Problem to work on: Continue the proposal on concurrent in-memory hashmaps from the point where it stops.

Selected extract:
Start
We are going to implement and benchmark several algorithms for a high performance, concurrent, in-memory hashmap. Our code will be tested on an Intel Xeon Phi coprocessor (Latedays cluster) and an Intel Xeon Processor E5-2680 (Unix-6 Machine).
Fan et. al1 describes a set of algorithmic improvements to Memcached, an in-memory key-value store intended for use in speeding up dynamic web applications by alleviating database load. We plan to use several ideas from the paper for our hashmap implementation2.
Chained HashMaps (Figure 1) contain an array of buckets, where each bucket is a pointer to a linked list chain. Separate chaining is relatively easy to implement and provides expected constant-time insertions and lookups. The "next" pointers for each node in the linked list have poor cache locality, and using a pointer for each key-value entry requires additional memory overhead. Separate chaining is the algorithm used in Memcached.
Cuckoo HashMaps hash a key to two possible buckets. In Figure 2, each bucket is 2-way set associative, so a key can be inserted in one of four possible slots across two buckets. If all slots are full, a key will be randomly evicted and rehashed. Cuckoo HashMaps can be represented as a contiguous array of pointers to a HashEntry struct of key-value pairs. Compared to separate chaining, cuckoo hashing benefits from better cache locality, is more memory efficient because it contains no pointers, and has worst-case constant-time lookups.
Optimistic Concurrent Cuckoo HashMaps (Figure 3) have several optimizations for read-heavy workloads built onto the basic cuckoo hashing scheme. Each bucket is 4-way set associative, with each slot containing a HashPointer struct that has a tag and a pointer to the HashEntry. After generating two hash values for a key, we apply another hash to the hash values to determine the tag value. When reading or writing keys, we only make a pointer dereference if the tag values match. A HashPointer struct requires 16 bytes of memory on a 64-bit system, so we make the buckets 4-way set associative to achieve high cache locality on a 64-byte cache line. A key-version counter array is used to provide concurrent lock free reads. With 4-way set associative buckets, we hope to achieve 90% space efficiency.
Using the C++ std::unordered_map as a baseline, we will iteratively implement several hashmap algorithms, with a focus on maximizing concurrent performance under different read/write workloads. We will also interested in measuring memory efficiency of our implementations.
Our final implementation will hopefully parallelize well to concurrent, read-heavy workloads and be much more space efficient than a basic separate chaining implementation. The optimistic concurrent cuckoo hashmap will use atomic hardware instructions for lock-free reads, and we will choose a data structure that maximizes cache locality and space efficiency.
End
Entries:
Start
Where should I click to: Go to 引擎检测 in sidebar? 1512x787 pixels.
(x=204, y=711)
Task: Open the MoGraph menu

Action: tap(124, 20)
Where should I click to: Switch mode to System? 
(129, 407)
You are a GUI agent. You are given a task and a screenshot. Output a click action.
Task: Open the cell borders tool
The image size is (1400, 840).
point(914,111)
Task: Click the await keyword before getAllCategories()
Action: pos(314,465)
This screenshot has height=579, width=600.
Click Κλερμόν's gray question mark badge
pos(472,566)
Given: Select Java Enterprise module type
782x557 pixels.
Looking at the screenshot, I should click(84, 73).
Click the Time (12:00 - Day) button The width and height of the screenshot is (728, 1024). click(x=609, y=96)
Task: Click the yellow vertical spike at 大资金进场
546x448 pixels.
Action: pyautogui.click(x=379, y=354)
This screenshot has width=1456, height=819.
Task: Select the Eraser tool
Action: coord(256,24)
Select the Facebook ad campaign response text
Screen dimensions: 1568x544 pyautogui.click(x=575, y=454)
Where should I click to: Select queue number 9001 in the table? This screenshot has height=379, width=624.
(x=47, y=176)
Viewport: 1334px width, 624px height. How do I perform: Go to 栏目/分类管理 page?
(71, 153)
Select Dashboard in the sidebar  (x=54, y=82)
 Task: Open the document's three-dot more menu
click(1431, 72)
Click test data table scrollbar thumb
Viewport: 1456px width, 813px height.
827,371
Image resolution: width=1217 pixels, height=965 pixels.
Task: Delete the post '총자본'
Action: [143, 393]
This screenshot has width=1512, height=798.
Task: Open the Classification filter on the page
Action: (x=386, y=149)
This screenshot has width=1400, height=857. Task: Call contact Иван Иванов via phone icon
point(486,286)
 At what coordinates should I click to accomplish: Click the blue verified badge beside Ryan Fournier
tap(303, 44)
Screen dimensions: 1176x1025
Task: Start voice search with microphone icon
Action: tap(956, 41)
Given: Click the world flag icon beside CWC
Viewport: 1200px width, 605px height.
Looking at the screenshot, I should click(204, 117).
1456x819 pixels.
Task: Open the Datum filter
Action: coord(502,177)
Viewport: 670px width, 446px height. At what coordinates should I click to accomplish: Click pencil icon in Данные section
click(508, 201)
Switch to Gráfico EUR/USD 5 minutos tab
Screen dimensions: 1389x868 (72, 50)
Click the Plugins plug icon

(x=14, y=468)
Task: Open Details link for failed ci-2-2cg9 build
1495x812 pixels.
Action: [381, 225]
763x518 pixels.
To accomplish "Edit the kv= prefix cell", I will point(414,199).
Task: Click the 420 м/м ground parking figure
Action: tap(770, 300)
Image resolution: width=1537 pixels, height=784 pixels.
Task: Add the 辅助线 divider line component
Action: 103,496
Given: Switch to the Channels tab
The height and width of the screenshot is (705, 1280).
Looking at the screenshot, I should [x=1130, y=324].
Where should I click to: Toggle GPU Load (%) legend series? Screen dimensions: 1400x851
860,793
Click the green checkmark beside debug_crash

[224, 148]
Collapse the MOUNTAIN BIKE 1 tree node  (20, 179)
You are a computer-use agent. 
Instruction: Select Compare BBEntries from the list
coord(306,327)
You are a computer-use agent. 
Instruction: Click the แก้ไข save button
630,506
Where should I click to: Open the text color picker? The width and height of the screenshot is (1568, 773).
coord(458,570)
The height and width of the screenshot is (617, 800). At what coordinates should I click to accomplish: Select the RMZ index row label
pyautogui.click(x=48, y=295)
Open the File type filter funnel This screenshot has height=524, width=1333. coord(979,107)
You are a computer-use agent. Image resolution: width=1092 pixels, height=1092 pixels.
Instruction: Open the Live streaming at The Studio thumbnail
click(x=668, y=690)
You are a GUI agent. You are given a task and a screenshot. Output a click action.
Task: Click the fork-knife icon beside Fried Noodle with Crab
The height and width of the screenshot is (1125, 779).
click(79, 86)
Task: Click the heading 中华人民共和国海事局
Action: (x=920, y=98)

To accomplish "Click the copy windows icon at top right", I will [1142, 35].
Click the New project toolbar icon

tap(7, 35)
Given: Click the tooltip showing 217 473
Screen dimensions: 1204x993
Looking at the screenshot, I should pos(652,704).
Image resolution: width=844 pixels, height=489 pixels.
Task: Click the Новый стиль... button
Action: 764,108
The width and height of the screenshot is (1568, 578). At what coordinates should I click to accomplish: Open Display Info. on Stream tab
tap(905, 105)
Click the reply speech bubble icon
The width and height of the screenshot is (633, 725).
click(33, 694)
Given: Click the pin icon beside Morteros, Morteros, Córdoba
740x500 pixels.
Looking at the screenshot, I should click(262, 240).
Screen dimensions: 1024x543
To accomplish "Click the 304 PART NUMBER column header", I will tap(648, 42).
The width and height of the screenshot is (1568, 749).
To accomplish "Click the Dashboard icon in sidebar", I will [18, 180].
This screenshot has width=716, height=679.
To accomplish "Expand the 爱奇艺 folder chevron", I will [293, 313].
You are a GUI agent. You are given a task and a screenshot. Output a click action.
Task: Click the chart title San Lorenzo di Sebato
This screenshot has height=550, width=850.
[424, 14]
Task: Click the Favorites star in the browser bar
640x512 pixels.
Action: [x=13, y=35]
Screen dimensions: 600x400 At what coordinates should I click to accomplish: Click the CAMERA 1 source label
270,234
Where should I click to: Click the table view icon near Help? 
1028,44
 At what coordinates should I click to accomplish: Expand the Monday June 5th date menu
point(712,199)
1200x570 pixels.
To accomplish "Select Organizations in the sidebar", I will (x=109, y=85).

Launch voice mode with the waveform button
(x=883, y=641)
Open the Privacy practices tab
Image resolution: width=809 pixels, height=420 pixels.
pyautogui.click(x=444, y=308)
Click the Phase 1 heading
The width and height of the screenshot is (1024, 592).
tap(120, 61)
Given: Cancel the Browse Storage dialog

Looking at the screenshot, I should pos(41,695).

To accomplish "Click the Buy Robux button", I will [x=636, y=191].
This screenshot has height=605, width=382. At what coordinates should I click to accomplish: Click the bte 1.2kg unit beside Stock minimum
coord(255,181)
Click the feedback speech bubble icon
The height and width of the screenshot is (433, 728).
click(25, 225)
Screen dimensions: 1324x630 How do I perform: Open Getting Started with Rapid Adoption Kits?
End
Exercise result:
Concurrently accessing and modifying a shared data structure is inherently challenging and prone to concurrency issues such as deadlock and race condtions. We will also design a good test suite that accurately profiles how different hashmap implementations perform under various workloads. The throughput depends not only on percentage of reads and writes, but also on how the concurrent requests are interleaved. Simultaneous reads and writes with keys that hash to the same buckets will naturally generate more contention. We hope to capture this in our test cases.
We will be using Intel Xeon Processor E5-2680 from the Unix machines and the Intel Xeon Phi coprocessor from the Latedays cluster.
We plan to create speedup graphs for all of our implementations. For the implementations involving cuckoo hashing and optimistic concurrent cuckoo hashing, we will also see how speedup varies as we change the workload (percentage of read/write requests). By the time we reach our final implementation with optimistic cuckoo hashing, we hope to achieve a 10x speedup over the sequential version with 97.5% read requests and 2.5% write requests on the Latedays cluster. This is based on metrics from Fan et. al.1 The system that they used is similar to the Latedays cluster.
Our project will be implemented in C++ and should work on a variety of platforms. We will use the Xeon Phi on the Latedays cluster for final testing because it provides an isolated and consistent testing environment. Also, the Xeon Phi is one of the more powerful resources we have access to, allowing us to determine the maximum throughput that we can achieve.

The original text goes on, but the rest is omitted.